§ **Selected passage**
* * * * *
Last month I wrote a blog post highlighting my alma mater’s most heated sports rivalry and my part in it, and related the mindset that feeds rivalries like it to some of the violent conflicts occurring right now around the world. It might have been more appropriate to save that discussion for now since college basketball’s “March Madness” has already unofficially begun, but I wasn’t thinking that far ahead. (Incidentally, my wife likes to say this time of year is called “March Madness,” because it drives everyone around fans like me crazy.)
Anyway, for this brief blog post I’ve chosen as a starting point the work of Walter Kaufmann who translated the classic I and Thou by Jewish philosopher Martin Buber. Buber wrote about the difference between individuals and societies who perpetuate an “us” versus “them” mentality in their relationship to others, and those who follow the more humanizing and God-honoring “I-You” way of relating to others. In his introduction to Buber’s work, Kaufmann provided an incisive summary statement of the Us-versus-Them mentality.
“Every social problem can be analyzed without much study: all one has to look for are the sheep and the goats.” (Walter Kaufmann, from I and You: A Prologue to Buber’s I and Thou)
Choose a social issue, whether racism, homelessness, the growing divide between the economically rich and the economically poor, people in the midst of armed conflict, intra- and inter-religious sniping, you name it, and it is illuminated by Kaufmann’s sweeping appropriation of the biblical parable of the sheep and the goats.
The more I learn about today’s social problems, including ones in my own community, the more I agree with Kaufmann. The story of need begins and ends with the sheep and the goats. The sheep are the chosen, the blessed, the ones who are “in,” and the goats are the rejected, the cursed, the ones who are “out.”
“There is room for anger and contempt and boundless hope; for the sheep are bound to triumph.
Should a goat have the presumption to address a sheep, the sheep often do not hear it, and they never hear it as another I. For the goat is one of Them, not one of Us.
Righteousness, intelligence, integrity, humanity, and victory are prerogatives of Us, while wickedness, stupidity, hypocrisy, brutality, and ultimate defeat belong to Them.” (Kaufmann, ibid.)
I’m not an expert on socialization, but it seems to me that most of us are raised to view ourselves as part of a “special” nation, group, tribe, class or religion. Often, by extension that means distinguishing ourselves from others who are different than us. For those of us who grew up when the Cold War was still “cold,” there were the good guys, meaning the United States and its allies, and the bad guys, meaning the Soviet Union and the communist bloc. Our identification with “the free world” was reinforced through our language, history and media. I for one spent hours reading and re-reading the techno-thriller novels of Tom Clancy, which were set amidst the machinations of the Cold War. Before Jack Bauer of 24 fame, there was Clancy’s Jack Ryan, the unassuming hero who always managed to save “us” from destruction at the hands of the communists.
* * * * *
Pick up the blog post on the us-versus-them mentality right after its last sentence and keep writing it. The listing that follows comes from a separate source.

§ **Given information**
* * * * *
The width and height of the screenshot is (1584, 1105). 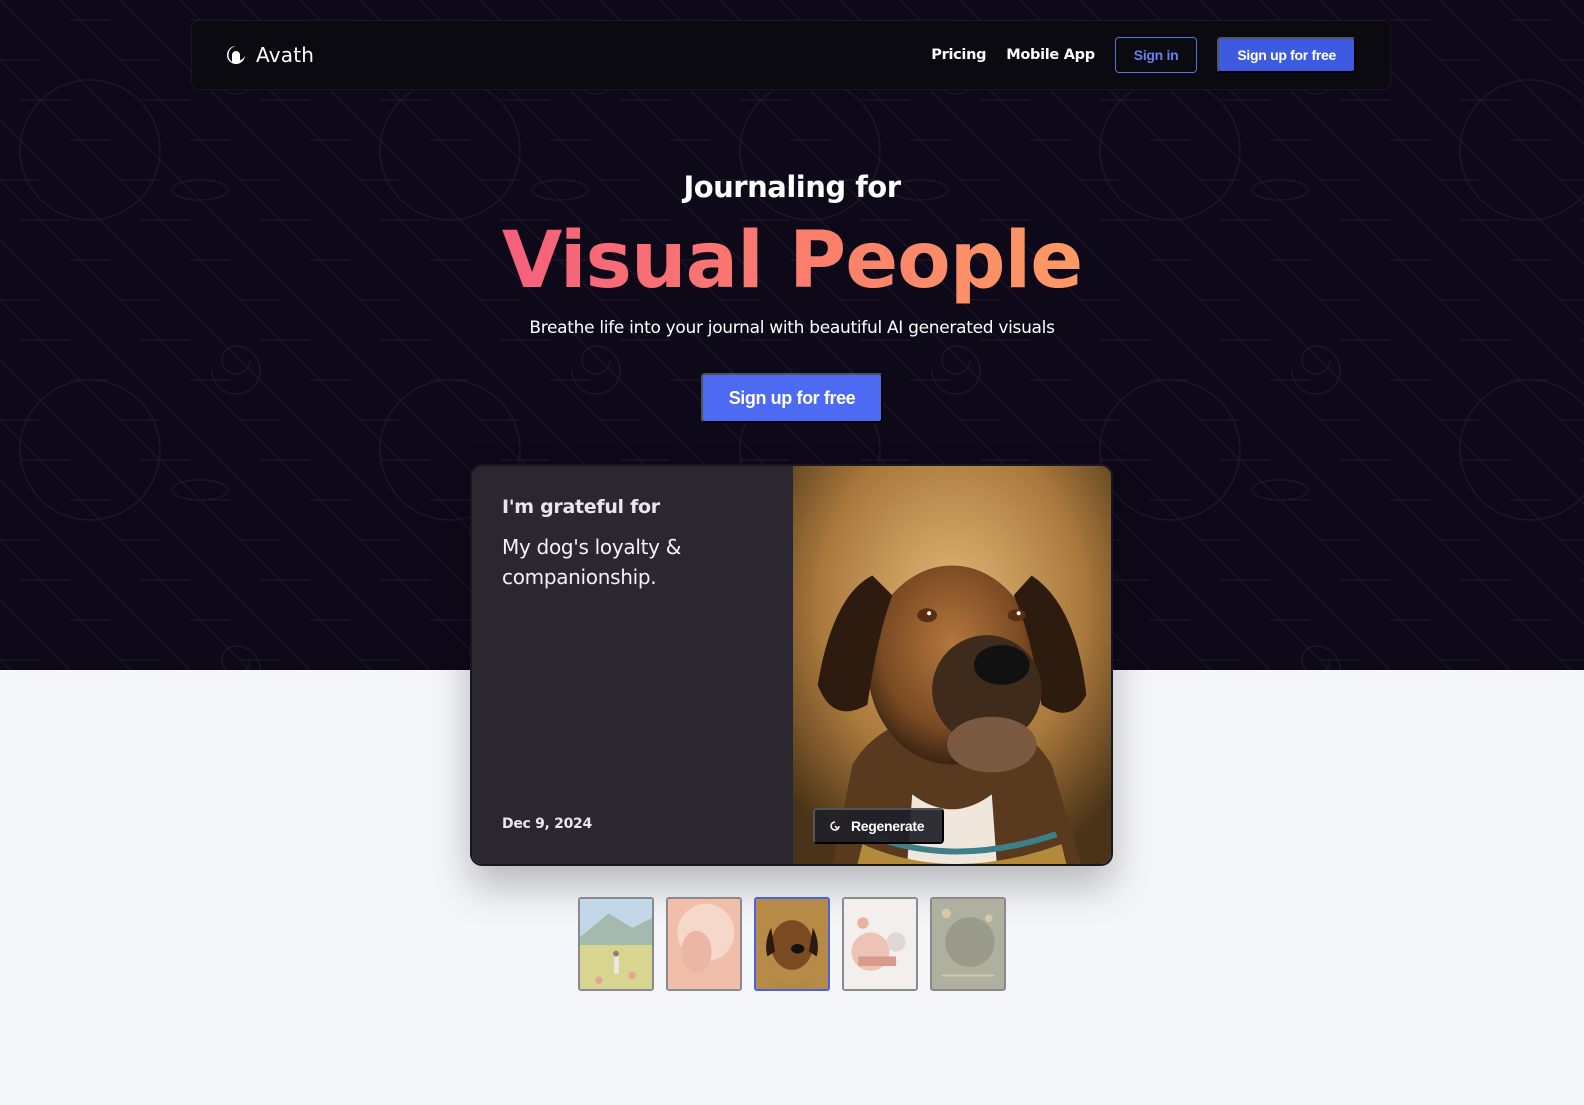 What do you see at coordinates (792, 187) in the screenshot?
I see `hero-subtitle: Journaling for` at bounding box center [792, 187].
* * * * *
§ **Written answer**
With my love for Clancy’s books and my overly developed sense of patriotism, one of my favorite past-times became reviewing and tallying the U.S.’s win-loss-tie record in wars. In a similar vein, I remember my high school history teacher, a former Marine who fought in Korea, explaining the foreign policy approach of the United States under Teddy Roosevelt. He said something to the effect of: If another country challenged the U.S., Teddy would send the navy over there, and if they decided to still “flip us the bird,” the navy would shoot their finger off. I’m ashamed to say that for years I adopted that view as my own.
Faith provided another significant link in my early identity, yet looking back it’s painfully obvious to me that each successive parish or congregation to which I gave my allegiance (I was a repeated casualty of my family’s religious schisms) fancied itself the “one true Church.” Each one routinely looked down its nose at people from other denominations with pity, if not downright suspicion. And that was how we saw other Christians!
I’m thankful in hindsight to have been attending public school during the now-defunct mandatory busing era in Denver, Colo., because it brought me into regular contact with people who were different from me. For five of my 12 years in public school, I rode a bus from near my family’s house in Southeast Denver to a school on the other side of town. Three of those years were at an elementary school near Mile High Stadium, a heavily Hispanic area, and two of them were to a middle school in Five Points, a heavily African-American area.
I wish I could say those five years of experience taught me to value other cultures and particularly people from other cultures, but that wasn’t always true. In fact, I remember several noisy confrontations in middle school with two girls on our bus who were recent immigrants from Iran. Like me, most of the bus ended up shouting “U-S-A!” while the tearful girls chanted the name of Iran’s supreme religious leader “Khomeini! Khomeini!”
“True community does not come into being because people have feelings for each other (though that is required, too), but rather on two accounts: all of them have to stand in a living, reciprocal relationship to a single living center, and they have to stand in a living, reciprocal relationship to one another.” (Martin Buber, I and Thou)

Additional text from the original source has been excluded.